Dr. John Nilsson-Wright, senior lecturer on Asian international relations at Cambridge University, had believed North Korea was still two to three years from miniaturizing a nuclear weapon to be carried on a long range missile, but the latest nuclear bomb test by North Korea's leader, and his threatening rhetoric about reducing Seoul and Washington to a "heap of ashes," showed Nilsson-Wright that North Korea's commitment to develop nuclear capabilities was as strong as ever and a cause for world alarm.
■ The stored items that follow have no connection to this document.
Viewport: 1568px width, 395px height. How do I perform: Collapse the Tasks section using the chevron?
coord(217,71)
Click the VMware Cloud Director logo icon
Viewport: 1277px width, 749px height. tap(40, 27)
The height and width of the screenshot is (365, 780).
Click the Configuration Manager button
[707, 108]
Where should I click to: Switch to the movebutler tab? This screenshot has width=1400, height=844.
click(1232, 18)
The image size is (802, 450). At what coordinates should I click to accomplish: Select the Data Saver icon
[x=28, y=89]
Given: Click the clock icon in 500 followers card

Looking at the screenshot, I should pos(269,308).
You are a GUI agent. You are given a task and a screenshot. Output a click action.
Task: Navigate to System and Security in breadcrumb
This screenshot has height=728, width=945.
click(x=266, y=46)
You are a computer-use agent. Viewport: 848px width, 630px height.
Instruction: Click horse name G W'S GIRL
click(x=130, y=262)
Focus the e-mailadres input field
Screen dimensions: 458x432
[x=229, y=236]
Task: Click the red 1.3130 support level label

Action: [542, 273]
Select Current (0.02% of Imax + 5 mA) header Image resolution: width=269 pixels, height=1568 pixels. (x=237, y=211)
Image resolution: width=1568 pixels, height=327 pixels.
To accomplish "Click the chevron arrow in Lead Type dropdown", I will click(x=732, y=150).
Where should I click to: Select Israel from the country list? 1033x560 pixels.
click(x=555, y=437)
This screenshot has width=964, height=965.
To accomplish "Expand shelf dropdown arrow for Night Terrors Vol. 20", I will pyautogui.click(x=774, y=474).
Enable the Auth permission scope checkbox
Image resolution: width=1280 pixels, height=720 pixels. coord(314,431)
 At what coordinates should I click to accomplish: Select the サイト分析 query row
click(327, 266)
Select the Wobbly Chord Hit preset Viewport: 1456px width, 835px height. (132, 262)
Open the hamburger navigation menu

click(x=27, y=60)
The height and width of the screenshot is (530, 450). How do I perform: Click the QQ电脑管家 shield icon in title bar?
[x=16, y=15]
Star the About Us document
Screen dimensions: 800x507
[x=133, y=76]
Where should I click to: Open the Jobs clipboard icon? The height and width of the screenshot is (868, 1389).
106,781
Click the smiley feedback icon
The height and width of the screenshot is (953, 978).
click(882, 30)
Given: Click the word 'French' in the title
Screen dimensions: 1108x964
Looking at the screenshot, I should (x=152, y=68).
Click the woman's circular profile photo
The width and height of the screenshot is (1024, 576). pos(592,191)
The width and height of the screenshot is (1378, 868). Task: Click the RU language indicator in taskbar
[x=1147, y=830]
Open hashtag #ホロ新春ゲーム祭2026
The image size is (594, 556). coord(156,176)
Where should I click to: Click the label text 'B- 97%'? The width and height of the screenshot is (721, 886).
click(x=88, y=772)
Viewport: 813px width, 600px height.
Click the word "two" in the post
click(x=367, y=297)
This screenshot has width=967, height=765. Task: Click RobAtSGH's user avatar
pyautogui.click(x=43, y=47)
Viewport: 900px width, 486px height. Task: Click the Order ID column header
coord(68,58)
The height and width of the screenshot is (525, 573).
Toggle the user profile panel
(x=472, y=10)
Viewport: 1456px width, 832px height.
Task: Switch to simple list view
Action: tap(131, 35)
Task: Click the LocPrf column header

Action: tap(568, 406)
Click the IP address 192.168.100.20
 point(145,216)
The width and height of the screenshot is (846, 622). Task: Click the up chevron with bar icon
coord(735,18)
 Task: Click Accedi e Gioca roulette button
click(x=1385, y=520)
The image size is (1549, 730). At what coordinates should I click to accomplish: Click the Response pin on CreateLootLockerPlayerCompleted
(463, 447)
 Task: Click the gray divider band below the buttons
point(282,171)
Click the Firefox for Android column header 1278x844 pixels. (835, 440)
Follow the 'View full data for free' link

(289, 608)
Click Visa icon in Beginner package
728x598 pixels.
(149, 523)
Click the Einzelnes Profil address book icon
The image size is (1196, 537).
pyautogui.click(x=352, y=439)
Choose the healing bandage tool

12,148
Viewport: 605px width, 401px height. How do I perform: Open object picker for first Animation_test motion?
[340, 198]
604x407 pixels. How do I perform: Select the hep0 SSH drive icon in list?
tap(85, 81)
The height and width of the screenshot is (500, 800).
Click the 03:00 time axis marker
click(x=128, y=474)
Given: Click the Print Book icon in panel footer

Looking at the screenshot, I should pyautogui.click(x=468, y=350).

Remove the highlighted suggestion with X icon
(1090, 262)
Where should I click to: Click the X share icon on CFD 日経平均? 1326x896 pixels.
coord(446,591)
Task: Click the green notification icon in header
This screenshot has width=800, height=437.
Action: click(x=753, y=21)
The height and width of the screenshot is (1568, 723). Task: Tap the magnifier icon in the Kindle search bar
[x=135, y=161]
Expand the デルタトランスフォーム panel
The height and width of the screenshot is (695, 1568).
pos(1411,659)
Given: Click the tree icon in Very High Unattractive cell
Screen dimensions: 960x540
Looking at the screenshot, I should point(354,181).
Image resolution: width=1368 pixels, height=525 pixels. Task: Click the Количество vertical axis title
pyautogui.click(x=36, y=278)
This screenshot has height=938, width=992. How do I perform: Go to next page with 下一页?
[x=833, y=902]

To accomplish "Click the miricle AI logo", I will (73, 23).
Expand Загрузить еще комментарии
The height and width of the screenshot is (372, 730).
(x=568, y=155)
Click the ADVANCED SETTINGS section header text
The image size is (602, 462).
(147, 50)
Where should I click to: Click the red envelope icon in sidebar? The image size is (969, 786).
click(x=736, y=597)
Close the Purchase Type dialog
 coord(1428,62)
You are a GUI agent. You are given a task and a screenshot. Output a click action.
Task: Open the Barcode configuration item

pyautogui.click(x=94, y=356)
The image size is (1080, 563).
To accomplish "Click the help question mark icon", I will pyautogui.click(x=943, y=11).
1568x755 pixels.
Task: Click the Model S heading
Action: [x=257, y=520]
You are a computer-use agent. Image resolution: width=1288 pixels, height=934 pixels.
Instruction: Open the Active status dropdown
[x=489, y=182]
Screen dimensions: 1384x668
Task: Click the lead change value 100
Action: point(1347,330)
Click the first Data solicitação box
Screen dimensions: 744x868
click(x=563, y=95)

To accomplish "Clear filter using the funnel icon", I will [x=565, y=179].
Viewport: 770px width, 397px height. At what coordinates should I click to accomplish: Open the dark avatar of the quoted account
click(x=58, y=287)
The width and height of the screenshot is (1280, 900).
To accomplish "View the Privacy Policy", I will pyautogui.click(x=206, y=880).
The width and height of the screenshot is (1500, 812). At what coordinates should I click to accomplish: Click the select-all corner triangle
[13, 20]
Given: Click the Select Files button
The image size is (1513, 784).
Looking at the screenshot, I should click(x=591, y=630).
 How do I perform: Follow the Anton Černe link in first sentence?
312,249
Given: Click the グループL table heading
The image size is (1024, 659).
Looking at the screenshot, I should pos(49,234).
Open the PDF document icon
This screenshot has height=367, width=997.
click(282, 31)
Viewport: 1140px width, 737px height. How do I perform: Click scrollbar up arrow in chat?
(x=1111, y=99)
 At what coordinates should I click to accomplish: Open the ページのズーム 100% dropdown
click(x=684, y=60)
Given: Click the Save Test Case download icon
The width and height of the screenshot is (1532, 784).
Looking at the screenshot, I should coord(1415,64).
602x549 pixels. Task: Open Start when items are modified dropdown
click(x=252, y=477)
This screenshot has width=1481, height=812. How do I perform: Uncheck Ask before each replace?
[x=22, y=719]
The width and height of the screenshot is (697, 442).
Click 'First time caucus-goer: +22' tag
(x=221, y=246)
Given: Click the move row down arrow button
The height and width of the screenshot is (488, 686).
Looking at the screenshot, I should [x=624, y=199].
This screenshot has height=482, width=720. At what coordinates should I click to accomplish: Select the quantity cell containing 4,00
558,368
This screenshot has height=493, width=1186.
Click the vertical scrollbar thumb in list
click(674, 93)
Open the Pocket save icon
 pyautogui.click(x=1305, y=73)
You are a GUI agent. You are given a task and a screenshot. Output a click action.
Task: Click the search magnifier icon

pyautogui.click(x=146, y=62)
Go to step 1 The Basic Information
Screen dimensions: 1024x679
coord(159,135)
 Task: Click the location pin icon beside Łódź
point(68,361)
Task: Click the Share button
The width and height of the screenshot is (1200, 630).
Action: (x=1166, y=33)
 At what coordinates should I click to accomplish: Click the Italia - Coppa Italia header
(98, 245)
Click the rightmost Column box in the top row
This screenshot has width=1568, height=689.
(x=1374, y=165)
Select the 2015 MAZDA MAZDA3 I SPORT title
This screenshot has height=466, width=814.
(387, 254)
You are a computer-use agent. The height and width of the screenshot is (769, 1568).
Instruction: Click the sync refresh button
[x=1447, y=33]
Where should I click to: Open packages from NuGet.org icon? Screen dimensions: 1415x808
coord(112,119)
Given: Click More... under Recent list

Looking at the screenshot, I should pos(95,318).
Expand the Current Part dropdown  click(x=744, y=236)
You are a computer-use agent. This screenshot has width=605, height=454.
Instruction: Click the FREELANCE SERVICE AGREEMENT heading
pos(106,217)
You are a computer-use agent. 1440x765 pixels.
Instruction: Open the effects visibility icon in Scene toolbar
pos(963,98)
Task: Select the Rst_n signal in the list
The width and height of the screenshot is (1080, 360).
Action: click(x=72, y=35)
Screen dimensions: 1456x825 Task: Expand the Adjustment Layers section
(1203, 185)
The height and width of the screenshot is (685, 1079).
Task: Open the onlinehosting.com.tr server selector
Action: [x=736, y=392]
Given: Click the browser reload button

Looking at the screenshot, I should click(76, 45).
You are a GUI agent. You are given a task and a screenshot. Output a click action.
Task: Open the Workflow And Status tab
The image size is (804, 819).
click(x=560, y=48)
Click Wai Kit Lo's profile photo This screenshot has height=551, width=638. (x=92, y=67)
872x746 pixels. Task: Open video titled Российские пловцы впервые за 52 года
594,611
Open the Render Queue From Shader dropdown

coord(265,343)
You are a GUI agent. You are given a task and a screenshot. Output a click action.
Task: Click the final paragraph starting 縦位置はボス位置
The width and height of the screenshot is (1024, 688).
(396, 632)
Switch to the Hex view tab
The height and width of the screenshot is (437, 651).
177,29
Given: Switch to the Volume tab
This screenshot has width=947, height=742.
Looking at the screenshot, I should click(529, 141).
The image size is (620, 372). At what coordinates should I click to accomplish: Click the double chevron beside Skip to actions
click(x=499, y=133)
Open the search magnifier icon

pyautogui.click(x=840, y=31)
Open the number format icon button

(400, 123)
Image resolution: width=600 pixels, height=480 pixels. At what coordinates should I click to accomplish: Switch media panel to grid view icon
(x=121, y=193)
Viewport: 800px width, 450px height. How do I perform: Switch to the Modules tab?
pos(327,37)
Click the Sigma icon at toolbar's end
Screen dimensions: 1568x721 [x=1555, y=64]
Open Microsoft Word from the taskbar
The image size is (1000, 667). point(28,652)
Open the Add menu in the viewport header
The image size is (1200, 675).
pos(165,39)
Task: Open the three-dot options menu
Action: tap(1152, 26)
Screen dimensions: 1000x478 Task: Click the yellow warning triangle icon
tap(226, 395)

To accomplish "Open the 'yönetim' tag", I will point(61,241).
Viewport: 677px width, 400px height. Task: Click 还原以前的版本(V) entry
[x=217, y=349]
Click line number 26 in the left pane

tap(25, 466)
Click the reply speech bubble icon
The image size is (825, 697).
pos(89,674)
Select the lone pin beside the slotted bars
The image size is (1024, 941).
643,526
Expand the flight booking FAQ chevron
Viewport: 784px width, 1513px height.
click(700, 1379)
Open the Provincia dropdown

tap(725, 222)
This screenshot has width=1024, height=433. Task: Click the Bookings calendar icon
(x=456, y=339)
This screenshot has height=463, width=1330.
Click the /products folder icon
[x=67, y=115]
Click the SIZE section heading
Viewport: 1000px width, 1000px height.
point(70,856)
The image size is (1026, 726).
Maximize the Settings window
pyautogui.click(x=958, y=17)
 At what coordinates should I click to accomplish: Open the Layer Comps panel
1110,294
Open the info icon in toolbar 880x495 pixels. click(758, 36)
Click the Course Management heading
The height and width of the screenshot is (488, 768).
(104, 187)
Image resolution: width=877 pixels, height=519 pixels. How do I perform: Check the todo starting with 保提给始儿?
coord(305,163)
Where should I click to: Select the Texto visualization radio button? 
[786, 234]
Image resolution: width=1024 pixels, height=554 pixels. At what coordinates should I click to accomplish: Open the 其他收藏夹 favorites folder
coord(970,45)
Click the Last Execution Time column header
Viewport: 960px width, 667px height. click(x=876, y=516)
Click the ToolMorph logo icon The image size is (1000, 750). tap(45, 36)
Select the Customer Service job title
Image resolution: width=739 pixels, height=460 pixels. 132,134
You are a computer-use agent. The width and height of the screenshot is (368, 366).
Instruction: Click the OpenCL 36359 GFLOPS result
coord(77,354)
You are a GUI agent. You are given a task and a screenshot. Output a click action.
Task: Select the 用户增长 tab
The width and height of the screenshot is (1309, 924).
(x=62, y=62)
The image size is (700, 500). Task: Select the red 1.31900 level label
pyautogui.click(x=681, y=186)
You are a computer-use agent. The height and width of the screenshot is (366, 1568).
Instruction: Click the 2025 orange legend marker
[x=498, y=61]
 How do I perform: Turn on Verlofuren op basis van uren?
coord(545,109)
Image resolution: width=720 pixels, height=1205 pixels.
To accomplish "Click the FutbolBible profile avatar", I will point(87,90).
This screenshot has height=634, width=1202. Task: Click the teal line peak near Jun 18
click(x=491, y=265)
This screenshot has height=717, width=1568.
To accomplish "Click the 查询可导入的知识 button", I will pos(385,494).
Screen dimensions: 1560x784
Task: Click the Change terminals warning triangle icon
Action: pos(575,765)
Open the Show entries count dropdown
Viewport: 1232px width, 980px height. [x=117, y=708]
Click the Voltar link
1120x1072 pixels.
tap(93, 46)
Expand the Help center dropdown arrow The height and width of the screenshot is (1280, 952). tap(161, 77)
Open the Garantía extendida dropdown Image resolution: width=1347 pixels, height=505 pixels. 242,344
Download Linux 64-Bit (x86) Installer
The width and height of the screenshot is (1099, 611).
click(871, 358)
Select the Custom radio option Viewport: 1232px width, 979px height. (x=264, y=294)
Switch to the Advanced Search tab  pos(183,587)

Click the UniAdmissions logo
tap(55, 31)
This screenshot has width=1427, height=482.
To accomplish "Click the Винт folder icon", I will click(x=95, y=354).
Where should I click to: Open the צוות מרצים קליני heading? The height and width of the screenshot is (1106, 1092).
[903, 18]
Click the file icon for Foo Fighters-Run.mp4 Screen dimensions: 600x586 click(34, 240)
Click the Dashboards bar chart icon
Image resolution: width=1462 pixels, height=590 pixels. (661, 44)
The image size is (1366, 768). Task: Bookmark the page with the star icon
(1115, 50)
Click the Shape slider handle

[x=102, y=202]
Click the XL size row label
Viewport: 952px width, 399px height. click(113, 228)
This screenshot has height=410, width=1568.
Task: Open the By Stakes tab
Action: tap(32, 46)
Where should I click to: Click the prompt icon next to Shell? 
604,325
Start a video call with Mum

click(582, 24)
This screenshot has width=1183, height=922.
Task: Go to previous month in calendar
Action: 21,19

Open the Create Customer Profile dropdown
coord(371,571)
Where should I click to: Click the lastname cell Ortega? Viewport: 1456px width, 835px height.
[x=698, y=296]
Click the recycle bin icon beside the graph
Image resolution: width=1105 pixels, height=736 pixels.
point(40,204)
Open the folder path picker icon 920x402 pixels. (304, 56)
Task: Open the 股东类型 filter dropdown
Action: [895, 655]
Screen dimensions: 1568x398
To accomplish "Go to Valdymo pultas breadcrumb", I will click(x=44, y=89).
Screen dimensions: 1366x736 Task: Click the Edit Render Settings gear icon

Our President Donald Trump' bombastic words about North Korea being destroyed by the greatest concentration of "fire and fury" the world had ever seen if Kim Jong-un should strike the U.S. with nuclear weapons did not and will not improve the dangerous situation in the Far East.
Many people in today's world apparently do not have fear of a nuclear confrontation between nations. There have been only two cities (Hiroshima and Nagasaki, Japan) bombed with nuclear weapons during World War II on Aug. 6 and Aug. 9, 1945.
John Hersey wrote his book entitled "Hiroshima" based on Japanese who survived the nearly incomprehensible carnage delivered by an American B-29 that day. Having read Hersey's book all those years ago, I hope and pray that nuclear war will never take place anywhere.